Stored data:
______

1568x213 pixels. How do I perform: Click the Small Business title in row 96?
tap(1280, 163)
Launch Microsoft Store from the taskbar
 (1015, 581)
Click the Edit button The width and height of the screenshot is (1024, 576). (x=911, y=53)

______

• [EXERCISE AIM]: The entire set of entries, and nothing else, should be set down exactly.

• [TASK SOLUTION]:
1568x213 pixels. How do I perform: Click the Small Business title in row 96?
tap(1280, 163)
Launch Microsoft Store from the taskbar
 (1015, 581)
Click the Edit button The width and height of the screenshot is (1024, 576). (x=911, y=53)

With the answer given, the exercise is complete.